Personal information
- Born: October 21, 1932 Jeannette, Pennsylvania, U.S.
- Died: December 22, 2016 (aged 84) Titusville, Florida, U.S.
- Listed height: 6 ft 2 in (1.88 m)
- Listed weight: 213 lb (97 kg)

Career information
- High school: Jeannette
- College: Florida (1950–1953)
- NFL draft: 1954 (7th round, 79th overall pick)

Career history

Playing
- Pittsburgh Steelers (1954–1956);

Coaching
- Wheeling Ironmen (1965) Line coach; Orlando Panthers (1966) Line coach;

Career NFL statistics
- Receptions: 16
- Receiving yards: 185
- Touchdowns: 2
- Stats at Pro Football Reference

= Jack O'Brien (American football) =

American football player (born 1932)

John Edward O'Brien (October 21, 1932 – December 22, 2016) was an American professional football player who was an end for three seasons in the National Football League (NFL) during the mid-1950s.
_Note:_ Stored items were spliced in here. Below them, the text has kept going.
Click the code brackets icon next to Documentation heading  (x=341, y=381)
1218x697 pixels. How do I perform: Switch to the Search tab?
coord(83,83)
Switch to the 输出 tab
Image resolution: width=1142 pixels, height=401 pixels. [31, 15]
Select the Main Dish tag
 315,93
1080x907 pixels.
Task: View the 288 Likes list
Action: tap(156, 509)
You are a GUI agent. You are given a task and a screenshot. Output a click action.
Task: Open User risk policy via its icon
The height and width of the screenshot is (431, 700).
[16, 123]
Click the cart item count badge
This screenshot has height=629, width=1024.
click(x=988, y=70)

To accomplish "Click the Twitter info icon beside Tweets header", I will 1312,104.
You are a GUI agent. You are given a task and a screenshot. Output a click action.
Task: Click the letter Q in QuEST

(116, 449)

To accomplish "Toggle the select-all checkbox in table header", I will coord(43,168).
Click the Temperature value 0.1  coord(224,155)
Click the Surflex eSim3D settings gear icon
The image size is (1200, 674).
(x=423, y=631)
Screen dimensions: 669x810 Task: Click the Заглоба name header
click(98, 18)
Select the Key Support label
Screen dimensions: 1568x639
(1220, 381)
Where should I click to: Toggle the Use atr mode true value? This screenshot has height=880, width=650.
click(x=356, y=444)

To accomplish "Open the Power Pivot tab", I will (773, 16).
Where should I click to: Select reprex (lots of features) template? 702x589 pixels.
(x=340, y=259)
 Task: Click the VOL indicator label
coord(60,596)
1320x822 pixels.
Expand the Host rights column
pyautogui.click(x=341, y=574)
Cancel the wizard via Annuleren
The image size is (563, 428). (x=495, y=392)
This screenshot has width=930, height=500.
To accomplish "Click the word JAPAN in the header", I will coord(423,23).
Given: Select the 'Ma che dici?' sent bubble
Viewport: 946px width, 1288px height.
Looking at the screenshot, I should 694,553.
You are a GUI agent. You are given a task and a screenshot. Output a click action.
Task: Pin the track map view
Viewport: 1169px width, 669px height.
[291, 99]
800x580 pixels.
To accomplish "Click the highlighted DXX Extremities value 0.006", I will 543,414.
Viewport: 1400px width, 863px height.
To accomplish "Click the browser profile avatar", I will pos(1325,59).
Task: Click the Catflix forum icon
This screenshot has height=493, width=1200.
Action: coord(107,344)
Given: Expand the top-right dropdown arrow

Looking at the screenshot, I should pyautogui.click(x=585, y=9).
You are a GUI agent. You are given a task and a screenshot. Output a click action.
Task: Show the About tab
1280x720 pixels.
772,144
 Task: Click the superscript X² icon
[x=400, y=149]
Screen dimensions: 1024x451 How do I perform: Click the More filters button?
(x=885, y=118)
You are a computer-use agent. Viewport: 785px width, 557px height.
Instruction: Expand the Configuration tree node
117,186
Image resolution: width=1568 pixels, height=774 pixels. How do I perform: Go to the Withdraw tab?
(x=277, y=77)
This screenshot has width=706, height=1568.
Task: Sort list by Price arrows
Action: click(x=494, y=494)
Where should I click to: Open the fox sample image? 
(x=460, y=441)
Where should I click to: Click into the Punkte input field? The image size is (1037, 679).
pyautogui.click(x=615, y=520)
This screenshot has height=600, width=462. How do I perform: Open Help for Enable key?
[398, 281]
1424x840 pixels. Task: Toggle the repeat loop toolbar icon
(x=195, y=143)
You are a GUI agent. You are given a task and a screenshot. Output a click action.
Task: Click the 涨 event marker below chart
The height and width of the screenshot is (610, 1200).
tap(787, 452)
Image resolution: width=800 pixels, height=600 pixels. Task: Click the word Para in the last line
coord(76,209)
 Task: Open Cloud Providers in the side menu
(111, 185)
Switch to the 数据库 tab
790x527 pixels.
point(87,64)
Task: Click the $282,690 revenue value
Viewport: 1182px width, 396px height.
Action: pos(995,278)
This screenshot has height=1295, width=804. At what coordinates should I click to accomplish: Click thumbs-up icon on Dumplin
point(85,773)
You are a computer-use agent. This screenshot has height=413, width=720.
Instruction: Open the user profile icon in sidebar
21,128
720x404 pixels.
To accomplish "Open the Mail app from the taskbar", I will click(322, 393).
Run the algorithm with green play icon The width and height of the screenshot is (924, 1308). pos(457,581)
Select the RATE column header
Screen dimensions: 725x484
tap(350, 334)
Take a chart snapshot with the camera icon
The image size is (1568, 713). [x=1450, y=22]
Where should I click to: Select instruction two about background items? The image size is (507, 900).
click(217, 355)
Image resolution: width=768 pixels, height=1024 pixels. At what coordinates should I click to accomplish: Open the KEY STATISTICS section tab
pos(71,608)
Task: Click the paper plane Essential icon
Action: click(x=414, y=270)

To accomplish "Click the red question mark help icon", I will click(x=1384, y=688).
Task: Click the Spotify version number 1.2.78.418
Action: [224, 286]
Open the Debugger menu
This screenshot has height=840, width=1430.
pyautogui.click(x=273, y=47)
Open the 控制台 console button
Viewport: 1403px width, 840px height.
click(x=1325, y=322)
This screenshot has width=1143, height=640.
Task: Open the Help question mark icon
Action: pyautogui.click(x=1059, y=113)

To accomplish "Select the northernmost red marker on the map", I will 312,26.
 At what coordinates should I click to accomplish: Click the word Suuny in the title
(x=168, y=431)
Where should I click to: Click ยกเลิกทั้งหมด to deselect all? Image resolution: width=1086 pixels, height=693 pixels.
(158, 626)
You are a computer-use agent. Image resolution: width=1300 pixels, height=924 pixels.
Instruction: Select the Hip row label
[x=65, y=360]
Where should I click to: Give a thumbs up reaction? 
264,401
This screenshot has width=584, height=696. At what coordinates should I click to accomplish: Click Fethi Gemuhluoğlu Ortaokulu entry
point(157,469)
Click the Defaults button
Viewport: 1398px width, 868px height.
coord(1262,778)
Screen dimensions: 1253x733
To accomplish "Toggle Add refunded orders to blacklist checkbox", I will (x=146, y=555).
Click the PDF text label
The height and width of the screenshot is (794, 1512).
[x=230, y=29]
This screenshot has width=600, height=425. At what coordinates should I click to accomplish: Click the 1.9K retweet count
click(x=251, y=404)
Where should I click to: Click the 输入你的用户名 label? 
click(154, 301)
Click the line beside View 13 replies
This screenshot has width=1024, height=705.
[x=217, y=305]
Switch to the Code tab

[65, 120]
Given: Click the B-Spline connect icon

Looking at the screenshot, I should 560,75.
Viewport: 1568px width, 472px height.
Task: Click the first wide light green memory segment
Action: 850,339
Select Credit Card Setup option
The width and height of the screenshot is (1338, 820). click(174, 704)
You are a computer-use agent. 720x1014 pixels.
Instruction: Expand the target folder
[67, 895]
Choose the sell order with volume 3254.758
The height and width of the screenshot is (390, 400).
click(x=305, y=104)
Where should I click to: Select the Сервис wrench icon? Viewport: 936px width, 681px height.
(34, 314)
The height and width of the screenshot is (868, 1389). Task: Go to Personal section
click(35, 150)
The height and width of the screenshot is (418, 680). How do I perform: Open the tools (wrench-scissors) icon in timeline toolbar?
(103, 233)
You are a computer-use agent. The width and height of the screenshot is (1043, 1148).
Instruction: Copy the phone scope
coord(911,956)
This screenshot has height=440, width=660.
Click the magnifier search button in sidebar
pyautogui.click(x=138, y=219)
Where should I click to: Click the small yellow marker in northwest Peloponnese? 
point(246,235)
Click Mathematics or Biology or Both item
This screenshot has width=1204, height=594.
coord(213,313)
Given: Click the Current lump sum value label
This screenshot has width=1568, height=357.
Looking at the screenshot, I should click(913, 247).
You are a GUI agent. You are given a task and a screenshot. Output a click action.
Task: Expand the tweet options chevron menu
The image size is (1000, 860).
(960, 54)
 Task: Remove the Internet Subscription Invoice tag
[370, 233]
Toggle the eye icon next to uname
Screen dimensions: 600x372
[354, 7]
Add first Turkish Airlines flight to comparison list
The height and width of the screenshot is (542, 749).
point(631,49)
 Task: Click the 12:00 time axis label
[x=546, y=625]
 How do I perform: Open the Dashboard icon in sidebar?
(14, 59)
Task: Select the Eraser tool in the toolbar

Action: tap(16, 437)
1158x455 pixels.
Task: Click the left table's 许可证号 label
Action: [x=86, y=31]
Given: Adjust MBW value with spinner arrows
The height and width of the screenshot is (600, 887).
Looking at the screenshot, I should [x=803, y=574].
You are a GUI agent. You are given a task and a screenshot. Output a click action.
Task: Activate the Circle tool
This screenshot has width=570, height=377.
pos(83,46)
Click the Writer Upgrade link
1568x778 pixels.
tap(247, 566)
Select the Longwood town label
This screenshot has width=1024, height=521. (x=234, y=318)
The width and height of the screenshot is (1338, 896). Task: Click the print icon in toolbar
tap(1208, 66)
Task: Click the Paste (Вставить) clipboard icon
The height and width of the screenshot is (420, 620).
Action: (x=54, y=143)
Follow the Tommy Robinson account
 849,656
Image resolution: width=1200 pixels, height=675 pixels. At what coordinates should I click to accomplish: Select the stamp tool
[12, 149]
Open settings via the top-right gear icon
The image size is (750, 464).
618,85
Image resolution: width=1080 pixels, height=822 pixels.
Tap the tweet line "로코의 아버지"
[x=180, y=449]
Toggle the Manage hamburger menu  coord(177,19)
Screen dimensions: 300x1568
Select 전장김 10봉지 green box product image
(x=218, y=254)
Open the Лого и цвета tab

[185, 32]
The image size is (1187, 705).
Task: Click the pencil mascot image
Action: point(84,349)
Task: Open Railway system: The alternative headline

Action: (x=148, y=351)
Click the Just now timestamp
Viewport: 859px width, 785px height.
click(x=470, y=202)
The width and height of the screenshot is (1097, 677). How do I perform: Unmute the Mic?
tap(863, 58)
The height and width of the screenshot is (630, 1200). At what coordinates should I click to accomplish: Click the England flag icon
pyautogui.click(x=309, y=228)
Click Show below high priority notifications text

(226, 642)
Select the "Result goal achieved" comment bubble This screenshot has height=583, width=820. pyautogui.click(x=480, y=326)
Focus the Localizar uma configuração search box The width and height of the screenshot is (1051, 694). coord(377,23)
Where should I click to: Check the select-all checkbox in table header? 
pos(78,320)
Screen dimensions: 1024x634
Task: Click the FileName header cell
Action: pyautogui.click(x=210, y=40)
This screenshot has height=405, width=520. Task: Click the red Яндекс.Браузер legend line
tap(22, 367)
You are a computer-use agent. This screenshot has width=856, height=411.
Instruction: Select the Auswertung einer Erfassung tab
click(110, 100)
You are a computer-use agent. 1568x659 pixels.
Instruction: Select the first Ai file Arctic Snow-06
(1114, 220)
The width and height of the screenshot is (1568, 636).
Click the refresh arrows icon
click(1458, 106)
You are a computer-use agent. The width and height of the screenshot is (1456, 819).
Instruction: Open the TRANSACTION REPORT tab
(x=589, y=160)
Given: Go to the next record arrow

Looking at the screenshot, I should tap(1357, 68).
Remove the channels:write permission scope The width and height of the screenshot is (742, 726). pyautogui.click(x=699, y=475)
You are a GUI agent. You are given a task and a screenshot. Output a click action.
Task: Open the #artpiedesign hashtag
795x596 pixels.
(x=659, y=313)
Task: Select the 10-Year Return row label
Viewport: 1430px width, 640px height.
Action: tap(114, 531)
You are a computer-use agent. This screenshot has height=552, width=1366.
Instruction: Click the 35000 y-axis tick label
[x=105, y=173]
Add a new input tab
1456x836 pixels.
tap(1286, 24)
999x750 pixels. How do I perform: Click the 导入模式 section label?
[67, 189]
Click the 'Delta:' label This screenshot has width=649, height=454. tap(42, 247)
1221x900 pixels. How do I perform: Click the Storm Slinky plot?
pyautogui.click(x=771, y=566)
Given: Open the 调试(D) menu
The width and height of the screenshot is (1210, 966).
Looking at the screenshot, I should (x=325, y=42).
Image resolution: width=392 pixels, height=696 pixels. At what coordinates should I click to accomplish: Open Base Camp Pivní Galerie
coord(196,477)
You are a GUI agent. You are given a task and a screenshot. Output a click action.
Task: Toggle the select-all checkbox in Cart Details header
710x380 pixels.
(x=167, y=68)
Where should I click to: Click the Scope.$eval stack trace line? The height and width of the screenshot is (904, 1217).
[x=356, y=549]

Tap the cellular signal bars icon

O'Brien played college football for the Florida Gators, and thereafter, he played in the NFL for the Pittsburgh Steelers.

== Early life ==

O'Brien was born in Jeannette, Pennsylvania, in 1932. He attended Jeannette Senior High School, and he played for the Jeannette Jayhawks high school football team.

== College career ==

O'Brien attended the University of Florida in Gainesville, Florida, where he played for coach Bob Woodruff's Gators teams from 1951 to 1953. In an era when college football rules allowed only limited player substitutions, he played both offensive end and defensive end, and was rated as one of the Gators' five best ends of the 1950s by coach Woodruff. O'Brien was a junior starter for the 1952 Gators team that posted an 8–3 record and defeated the Tulsa Golden Hurricane 14–13 in the 1953 New Year's Day Gator Bowl—the first NCAA-sanctioned post-season bowl game in Gators history. Together with running back Rick Casares, he was a senior team captain in 1953. Woodruff later ranked O'Brien as one of the Gators' five best receivers of the 1950s.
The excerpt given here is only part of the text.